Наблюдая за ней, я вспоминала о времени, когда мне самой некуда было податься. Было несколько лет, когда я проводила ночи в кафетериях или прямо на улице, а при удаче спала на полу в квартире подруги. Я думала о певунье, когда мыла тарелки. Ей давно не приходилось мыть тарелки. Наверное, она находит еду среди отбросов, а в ночлежке ее обслуживают, там она поест и уходит из-за стола. Интересно, что она делает ночью. Иногда мне было страшно думать об этом. Удивительно — как она может закрыть глаза и заснуть на станции метро или в парке, где с нею может случиться что угодно? Я решила пойти за ней ночью, чтобы узнать, где она ест, где находит туалет, где спит. Я видела, как она стоит и поет или говорит — ничего другого. В самом деле, я видела ее сидящей только раз или два, в разгар оживленного разговора с мужчиной, державшим на коленях сумку с алюминиевыми банками.

Очень трудно рассказывать, что я видела и что сделала. Хотелось бы мне суметь встать, как она, и петь посреди города — и в разгар работы, и когда все валят домой, к своим семьям, к своим возлюбленным, к своим застольным встречам. Хотелось бы мне суметь подняться и запеть во весь голос, громче, чем экспресс, пролетающий через станцию метро, или местный поезд, с грохотом тормозящий, открывающий двери.

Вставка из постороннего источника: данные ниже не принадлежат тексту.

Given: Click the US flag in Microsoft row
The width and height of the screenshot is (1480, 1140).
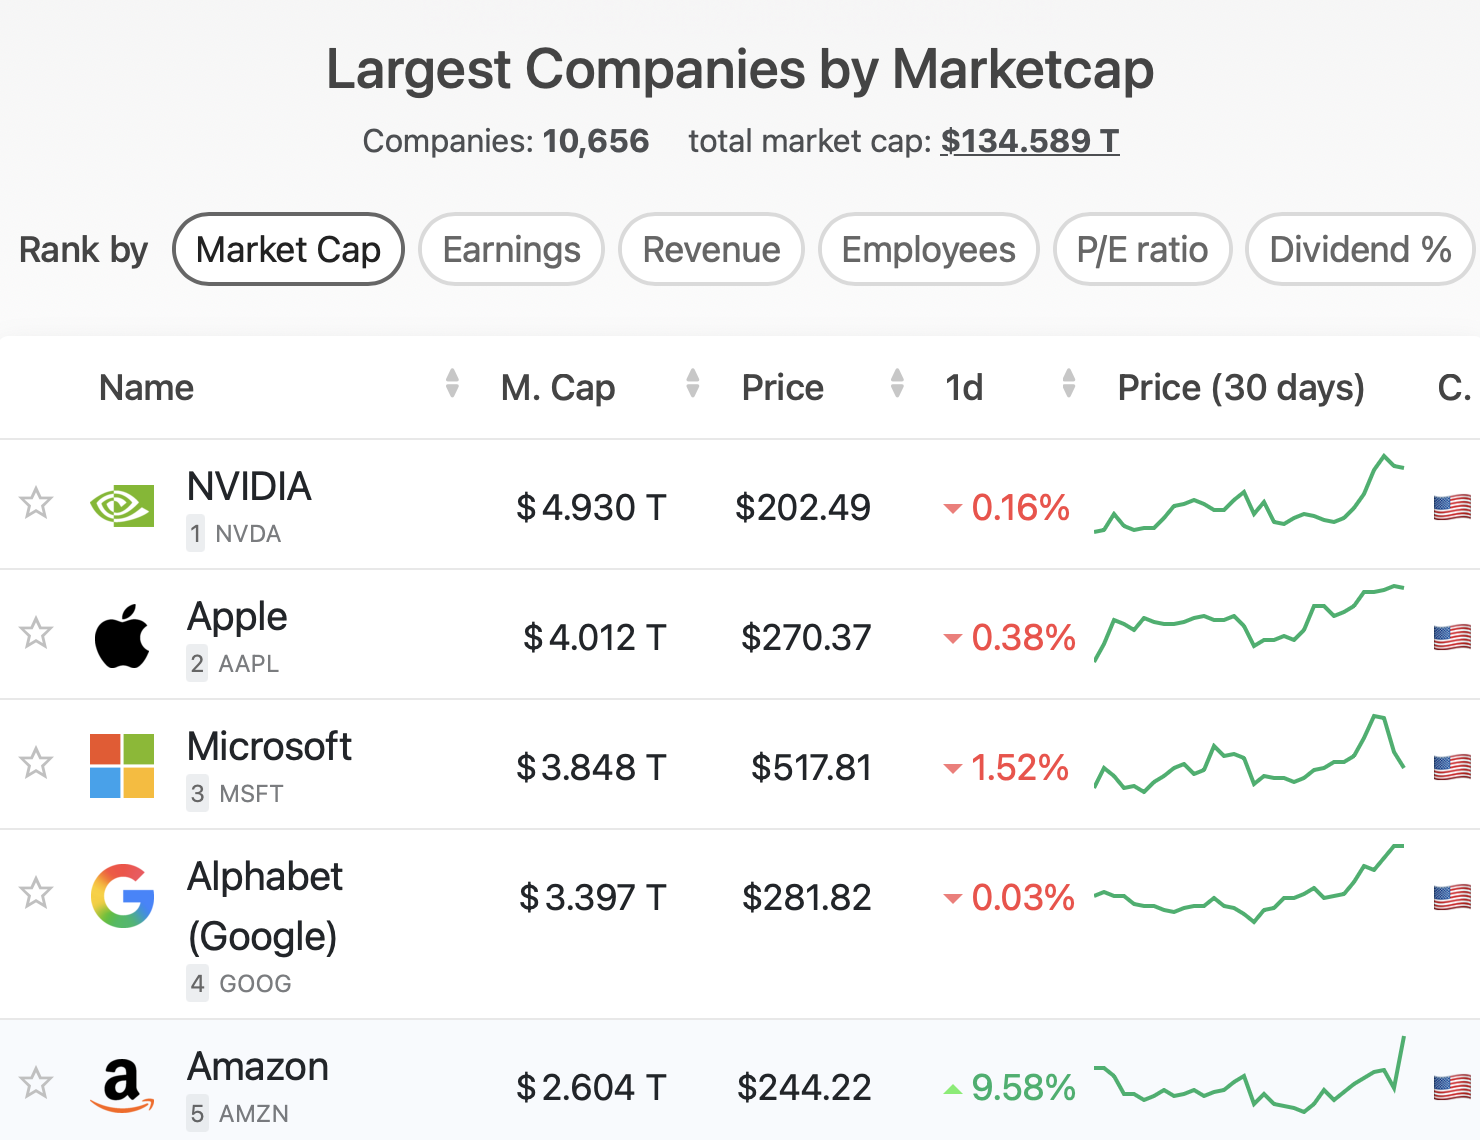Looking at the screenshot, I should (x=1452, y=768).
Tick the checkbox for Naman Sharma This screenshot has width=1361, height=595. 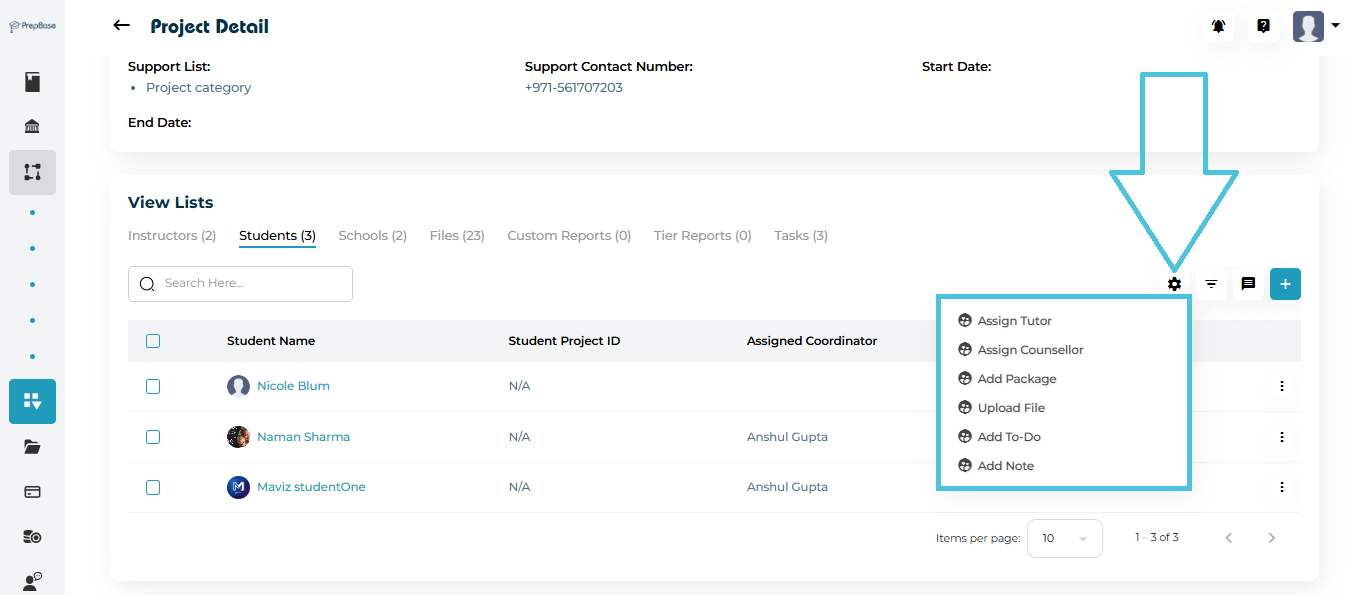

Это было время, когда многих людей выпускали из психиатрических лечебниц города, потому что для них там не было места. Это было время, когда люди сталкивали друг друга с платформ метро и их переезжали поезда. Это было время, когда слова оставили меня. Я теряла имена вещей. Не могла назвать то, чего хотят люди, ради чего ходят на работу или за покупками; каждый день появлялись всё новые ненужные вещи. Не могла назвать то, чего хотят люди от других людей. Не могла назвать части тела и сказать, как они действуют. Я даже не могла заставить себя раскрыться. Перестала ощущать удовольствие и перестала искать его.

Даже мой голос стал тихим, но в это время я все-таки думала о ее пении — как она смешна, и как она тем не менее швыряет голос в воздух, как наполняет им станцию, и никто не остановит ее. Никто не выгнал ее и не обидел, во всяком случае, я этого не видела. Люди обычно вели себя как ее пленники, а ведь она была из тех, кому следовало их опасаться. В конце концов это они оказывали ей милость, разрешая околачиваться на станции.

То же самое было по всему городу. Когда субботним утром я пробиралась к станции по переходу от Порт-Оторити, по пути на работу, я видела людей, лежащих вдоль стен; кто-то еще спал, другие жевали черствый кусок хлеба или что-нибудь из мусорного бака, иные просто таращились. Здесь они провели ночь, но ранним утром приходят полицейские и гонят их прочь, всех — до окончания часа пик. Я начала искать ее, но никто не пел. Слышен был только гортанный храп бездомных, лежащих под слоями тряпья, обмотанного у них вокруг шеи, как истрепанные удавки. Стены сохраняют их запах надолго после того, как полицейские прогонят этих людей, — стены вокруг меня, стены впереди меня, грязные и окровавленные стены.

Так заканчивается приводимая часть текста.